My usual go-to-in-a-hurry-never-go-wrong recipe is greens, olive oil and garlic, but here, to play off the delicate tangy flavor of the sweet potato greens, I left out the garlic and used spices, a small amount of hot chile and toasted coconut flakes. This combination of hot and spicy with the toasted richness of the coconut creates a balanced contrast to the fresh greens.
Sweet Potato Greens with Mustard Seed, Cumin, Chiles and Toasted Coconut
Makes 2 servings
½ pound sweet potato greens
2 tablespoons unsweetened coconut flakes
2 tablespoons extra virgin olive oil (or try coconut oil for a more pronounced coconut flavor)
1/2 teaspoon mustard seeds
1/2 teaspoon cumin seed
1 teaspoon minced chile pepper
Salt to taste
- Wash the greens well and remove any especially long stems.

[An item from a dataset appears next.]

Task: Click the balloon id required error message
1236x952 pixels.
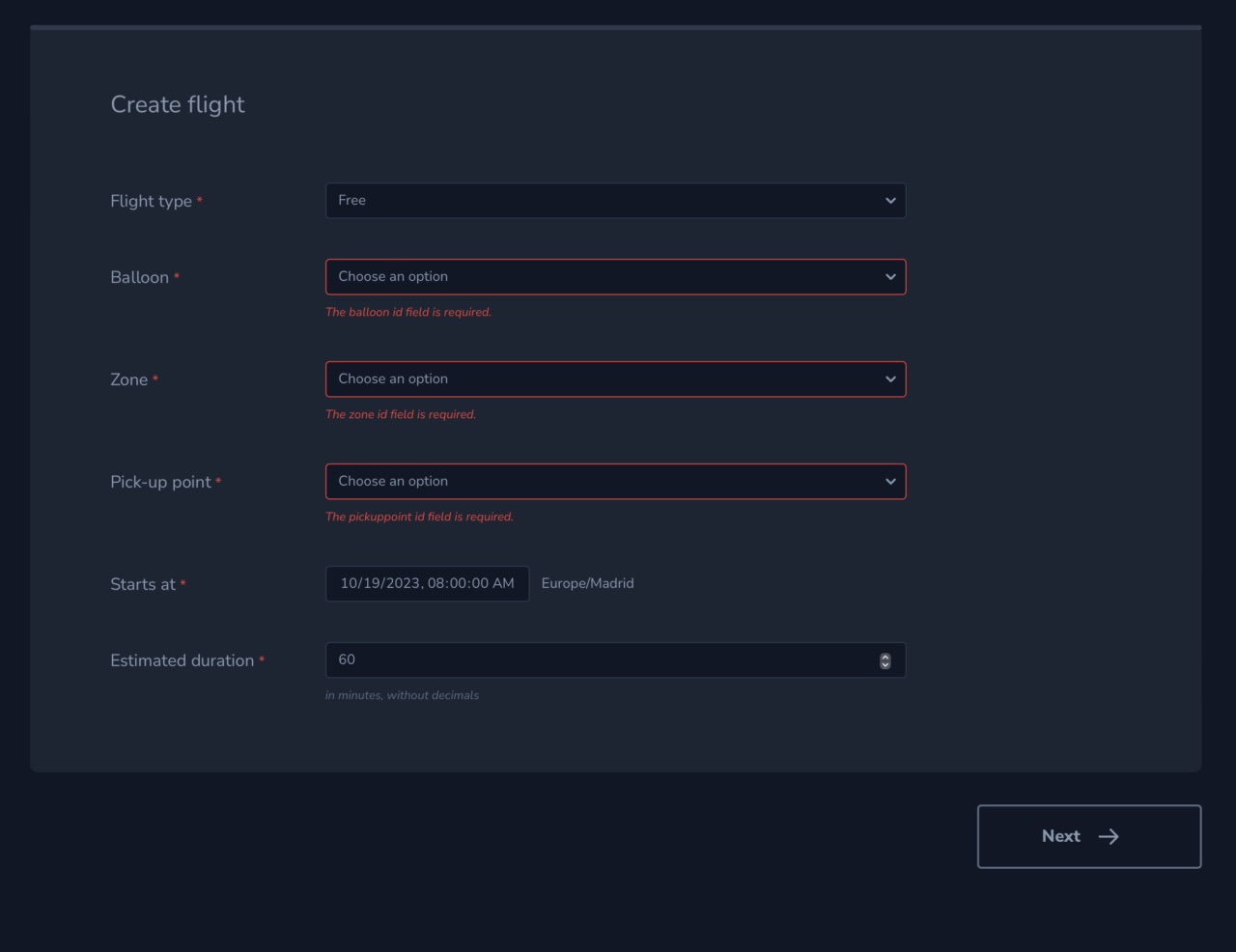Action: 408,312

- Warm a 10” or 12” sauté pan over medium heat. Add the coconut flakes and stir for 1-2 minutes until the coconut begins to turn a golden brown color. Scrape the coconut into a small bowl and set aside.
- Wipe out the pan, return it to medium he and add the olive oil. Add the mustard and cumin seeds and cook briefly, 1 or two minutes, stirring, until the seeds darken slightly and begin to pop. Add the chiles and continue to stir for an additional minute.
- Add the sweet potato greens and season with 1-2 pinches of salt. Cook for 2-3 minutes, or until the greens are gently wilted. Sprinkle the toasted coconut over the greens and stir to mix. If the greens have released an excessive amount of water, transfer them to paper towels and drain briefly before serving.